In their speeches, many officials refer to "animal risks." The two most commonly mentioned are "grey rhino" and "black swan," which refer to foreseeable and unforeseeable events that can rattle financial markets.

The leadership seems to agree that action is needed to reduce the mountain of debt so that oversight can be improved, and to ensure that credit is not issued to finance speculative investments.

However, there is considerable pain associated with reducing overall leverage.

Paying the price

Reducing the level of indebtedness means repaying existing loans while borrowing less, allocating a smaller share of the budget to new projects and consumption and a larger share to servicing existing debt. This will reduce debt but diminish growth.

There is a much-hated name for this practice: austerity. In China, as anywhere else, first stabilizing and then reducing the ratio of credit to GDP will lower the economic growth rate considerably.

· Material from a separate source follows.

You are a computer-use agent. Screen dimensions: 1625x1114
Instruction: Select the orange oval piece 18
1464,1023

Historical data for GDP, money supply and 'total social financing' (the Chinese government's own measure of total credit in the economy) show credit and GDP moving in unison. They also show that the two measures of credit have grown faster than GDP.




The major exception was during the financial crisis in 2009 when GDP growth fell considerably and credit issuance increased following a government stimulus program.

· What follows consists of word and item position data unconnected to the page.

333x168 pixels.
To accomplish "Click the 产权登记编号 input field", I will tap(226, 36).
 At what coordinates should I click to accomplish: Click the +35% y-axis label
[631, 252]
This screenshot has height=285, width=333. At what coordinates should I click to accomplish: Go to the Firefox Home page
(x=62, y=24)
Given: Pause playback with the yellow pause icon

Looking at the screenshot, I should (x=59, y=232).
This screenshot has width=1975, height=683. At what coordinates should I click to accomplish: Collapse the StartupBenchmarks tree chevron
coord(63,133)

Recently all three fell in unison, with M2 growth falling below nominal GDP growth. However, M2 does not capture some off-balance-sheet shadow financing products which are captured in total social financing.

Two simple single-factor regressions can quantify the historical relationship between GDP and credit growth.

They show a positive and highly statistically significant correlation, supporting the idea that credit growth drives GDP growth. The correlation coefficient for M2 money supply is 0.73, meaning that a one percentage point increase in year-on-year money supply growth leads to a 0.73 percentage point increase in GDP growthWhen YoY total social financing grows by one percentage point, GDP growth increases by 0.4 percentage points (possibly a weaker correlation as the time series is shorter). For both measures of credit to grow at the same pace as nominal GDP, economic growth would have to fall far below its current levels.

Half measures

The government's deleveraging campaign has reached considerable proportions, but it remains restrained by the government's continued commitment to growth (the official growth target remains at 6.5%).

The campaign has involved regulating financial markets to improve oversight and discourage risky lending. It has not led to a reduction of the ratio of credit to GDP, only to a slowdown in the growth of credit and a shift between various financing sources.

Major policy levers have not been pulled: interest rates have not been raised by much, liquidity has remained ample and implementation of new rules for wealth management product issuance has been pushed back past 2020.

Policymakers in China are aware of the relationship between growth and credit issuance. They would like to reduce the overall level of indebtedness so that oversight can be improved, but the 2020 targets supersede their other concerns (see CHINA: Sustainable growth initiatives will dampen GDP - January 19, 2018).

Attaining these goals requires real annual GDP growth of 6.4 percent. This means that nominal GDP must grow at even higher rates, since inflation will not be zero. If the leadership were to introduce policies to reduce the credit-to-GDP ratio, these goals would be unlikely to be met.

Even meeting the goals might not allow China to deleverage. The People's Republic of China has been built on a philosophy of unending progress and the setting of ever greater goals. Taking a decade or more to slow down and reform, and also deleverage in the process, might not be possible for a leadership that is unwilling to slow, divert or halt its country's perceived journey towards a brighter future.